Stored data entries:
******
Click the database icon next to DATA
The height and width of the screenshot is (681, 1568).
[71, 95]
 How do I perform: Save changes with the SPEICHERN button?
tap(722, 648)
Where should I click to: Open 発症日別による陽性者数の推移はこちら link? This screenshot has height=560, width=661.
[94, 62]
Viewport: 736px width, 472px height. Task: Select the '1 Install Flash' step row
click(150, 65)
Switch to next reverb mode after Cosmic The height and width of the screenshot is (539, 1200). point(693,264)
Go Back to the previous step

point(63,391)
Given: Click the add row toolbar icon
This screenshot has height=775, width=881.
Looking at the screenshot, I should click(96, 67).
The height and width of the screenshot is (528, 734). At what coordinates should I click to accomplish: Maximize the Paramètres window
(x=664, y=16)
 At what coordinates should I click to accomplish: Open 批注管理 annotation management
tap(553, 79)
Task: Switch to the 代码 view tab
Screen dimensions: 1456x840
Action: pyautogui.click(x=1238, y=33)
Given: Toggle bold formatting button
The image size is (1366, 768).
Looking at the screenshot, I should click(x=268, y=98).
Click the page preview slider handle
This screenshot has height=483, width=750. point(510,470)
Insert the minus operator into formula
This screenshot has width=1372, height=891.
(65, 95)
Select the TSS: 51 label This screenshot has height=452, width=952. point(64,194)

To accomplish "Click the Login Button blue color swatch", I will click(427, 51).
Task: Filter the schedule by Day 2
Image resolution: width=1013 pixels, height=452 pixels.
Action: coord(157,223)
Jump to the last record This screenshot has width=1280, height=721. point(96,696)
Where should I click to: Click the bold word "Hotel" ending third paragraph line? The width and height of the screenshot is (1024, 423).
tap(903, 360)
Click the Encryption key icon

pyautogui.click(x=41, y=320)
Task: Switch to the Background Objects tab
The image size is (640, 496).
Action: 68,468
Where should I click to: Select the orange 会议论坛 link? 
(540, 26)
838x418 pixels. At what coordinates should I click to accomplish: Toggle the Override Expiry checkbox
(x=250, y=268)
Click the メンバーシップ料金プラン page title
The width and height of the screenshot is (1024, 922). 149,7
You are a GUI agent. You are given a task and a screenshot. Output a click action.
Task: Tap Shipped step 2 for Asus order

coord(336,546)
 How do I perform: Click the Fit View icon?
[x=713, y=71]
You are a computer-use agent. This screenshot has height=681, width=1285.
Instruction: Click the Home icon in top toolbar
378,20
******
The entries shown above should be duplicated exactly.

* _RESULT OF THE TASK_
Click the database icon next to DATA
The height and width of the screenshot is (681, 1568).
[71, 95]
 How do I perform: Save changes with the SPEICHERN button?
tap(722, 648)
Where should I click to: Open 発症日別による陽性者数の推移はこちら link? This screenshot has height=560, width=661.
[94, 62]
Viewport: 736px width, 472px height. Task: Select the '1 Install Flash' step row
click(150, 65)
Switch to next reverb mode after Cosmic The height and width of the screenshot is (539, 1200). point(693,264)
Go Back to the previous step

point(63,391)
Given: Click the add row toolbar icon
This screenshot has height=775, width=881.
Looking at the screenshot, I should click(96, 67).
The height and width of the screenshot is (528, 734). At what coordinates should I click to accomplish: Maximize the Paramètres window
(x=664, y=16)
 At what coordinates should I click to accomplish: Open 批注管理 annotation management
tap(553, 79)
Task: Switch to the 代码 view tab
Screen dimensions: 1456x840
Action: pyautogui.click(x=1238, y=33)
Given: Toggle bold formatting button
The image size is (1366, 768).
Looking at the screenshot, I should click(x=268, y=98).
Click the page preview slider handle
This screenshot has height=483, width=750. point(510,470)
Insert the minus operator into formula
This screenshot has width=1372, height=891.
(65, 95)
Select the TSS: 51 label This screenshot has height=452, width=952. point(64,194)

To accomplish "Click the Login Button blue color swatch", I will click(427, 51).
Task: Filter the schedule by Day 2
Image resolution: width=1013 pixels, height=452 pixels.
Action: coord(157,223)
Jump to the last record This screenshot has width=1280, height=721. point(96,696)
Where should I click to: Click the bold word "Hotel" ending third paragraph line? The width and height of the screenshot is (1024, 423).
tap(903, 360)
Click the Encryption key icon

pyautogui.click(x=41, y=320)
Task: Switch to the Background Objects tab
The image size is (640, 496).
Action: 68,468
Where should I click to: Select the orange 会议论坛 link? 
(540, 26)
838x418 pixels. At what coordinates should I click to accomplish: Toggle the Override Expiry checkbox
(x=250, y=268)
Click the メンバーシップ料金プラン page title
The width and height of the screenshot is (1024, 922). 149,7
You are a GUI agent. You are given a task and a screenshot. Output a click action.
Task: Tap Shipped step 2 for Asus order

coord(336,546)
 How do I perform: Click the Fit View icon?
[x=713, y=71]
You are a computer-use agent. This screenshot has height=681, width=1285.
Instruction: Click the Home icon in top toolbar
378,20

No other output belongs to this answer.